[start Provided entries]
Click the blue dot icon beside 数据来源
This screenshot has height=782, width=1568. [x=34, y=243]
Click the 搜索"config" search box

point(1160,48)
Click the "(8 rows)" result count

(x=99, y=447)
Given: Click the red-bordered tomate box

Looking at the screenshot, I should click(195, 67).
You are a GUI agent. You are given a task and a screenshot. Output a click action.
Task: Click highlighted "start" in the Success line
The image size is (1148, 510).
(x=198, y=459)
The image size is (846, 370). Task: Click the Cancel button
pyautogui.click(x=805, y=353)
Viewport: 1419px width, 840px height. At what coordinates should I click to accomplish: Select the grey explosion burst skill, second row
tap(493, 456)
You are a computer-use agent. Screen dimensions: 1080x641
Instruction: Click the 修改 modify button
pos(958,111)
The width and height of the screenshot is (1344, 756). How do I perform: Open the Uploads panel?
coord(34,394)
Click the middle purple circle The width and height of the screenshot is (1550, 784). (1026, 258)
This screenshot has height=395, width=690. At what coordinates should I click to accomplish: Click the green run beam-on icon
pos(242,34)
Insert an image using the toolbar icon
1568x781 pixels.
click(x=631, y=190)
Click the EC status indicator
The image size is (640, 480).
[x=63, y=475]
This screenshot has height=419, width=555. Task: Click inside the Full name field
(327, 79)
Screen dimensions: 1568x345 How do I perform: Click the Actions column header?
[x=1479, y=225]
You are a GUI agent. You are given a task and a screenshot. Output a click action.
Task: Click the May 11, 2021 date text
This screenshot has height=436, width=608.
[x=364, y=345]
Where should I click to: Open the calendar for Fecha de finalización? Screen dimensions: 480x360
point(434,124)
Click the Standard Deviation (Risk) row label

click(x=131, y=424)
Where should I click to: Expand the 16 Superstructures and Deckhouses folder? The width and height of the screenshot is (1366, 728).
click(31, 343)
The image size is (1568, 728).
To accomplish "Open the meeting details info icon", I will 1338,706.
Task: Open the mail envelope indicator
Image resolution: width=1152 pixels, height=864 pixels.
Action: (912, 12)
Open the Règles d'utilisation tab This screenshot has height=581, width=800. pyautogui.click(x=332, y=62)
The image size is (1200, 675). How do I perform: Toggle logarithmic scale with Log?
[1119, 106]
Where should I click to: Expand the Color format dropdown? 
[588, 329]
[end Provided entries]
Rewrite every item above as a numbered list, leaving out the blank lines.

1. Click the blue dot icon beside 数据来源
2. This screenshot has height=782, width=1568. [x=34, y=243]
3. Click the 搜索"config" search box
4. point(1160,48)
5. Click the "(8 rows)" result count
6. (x=99, y=447)
7. Given: Click the red-bordered tomate box
8. Looking at the screenshot, I should click(195, 67).
9. You are a GUI agent. You are given a task and a screenshot. Output a click action.
10. Task: Click highlighted "start" in the Success line
11. The image size is (1148, 510).
12. (x=198, y=459)
13. The image size is (846, 370). Task: Click the Cancel button
14. pyautogui.click(x=805, y=353)
15. Viewport: 1419px width, 840px height. At what coordinates should I click to accomplish: Select the grey explosion burst skill, second row
16. tap(493, 456)
17. You are a computer-use agent. Screen dimensions: 1080x641
18. Instruction: Click the 修改 modify button
19. pos(958,111)
20. The width and height of the screenshot is (1344, 756). How do I perform: Open the Uploads panel?
21. coord(34,394)
22. Click the middle purple circle The width and height of the screenshot is (1550, 784). (1026, 258)
23. This screenshot has height=395, width=690. At what coordinates should I click to accomplish: Click the green run beam-on icon
24. pos(242,34)
25. Insert an image using the toolbar icon
26. 1568x781 pixels.
27. click(x=631, y=190)
28. Click the EC status indicator
29. The image size is (640, 480).
30. [x=63, y=475]
31. This screenshot has height=419, width=555. Task: Click inside the Full name field
32. (327, 79)
33. Screen dimensions: 1568x345 How do I perform: Click the Actions column header?
34. [x=1479, y=225]
35. You are a GUI agent. You are given a task and a screenshot. Output a click action.
36. Task: Click the May 11, 2021 date text
37. This screenshot has height=436, width=608.
38. [x=364, y=345]
39. Where should I click to: Open the calendar for Fecha de finalización? Screen dimensions: 480x360
40. point(434,124)
41. Click the Standard Deviation (Risk) row label
42. click(x=131, y=424)
43. Where should I click to: Expand the 16 Superstructures and Deckhouses folder? The width and height of the screenshot is (1366, 728).
44. click(31, 343)
45. The image size is (1568, 728).
46. To accomplish "Open the meeting details info icon", I will 1338,706.
47. Task: Open the mail envelope indicator
48. Image resolution: width=1152 pixels, height=864 pixels.
49. Action: (912, 12)
50. Open the Règles d'utilisation tab This screenshot has height=581, width=800. pyautogui.click(x=332, y=62)
51. The image size is (1200, 675). How do I perform: Toggle logarithmic scale with Log?
52. [1119, 106]
53. Where should I click to: Expand the Color format dropdown? 
54. [588, 329]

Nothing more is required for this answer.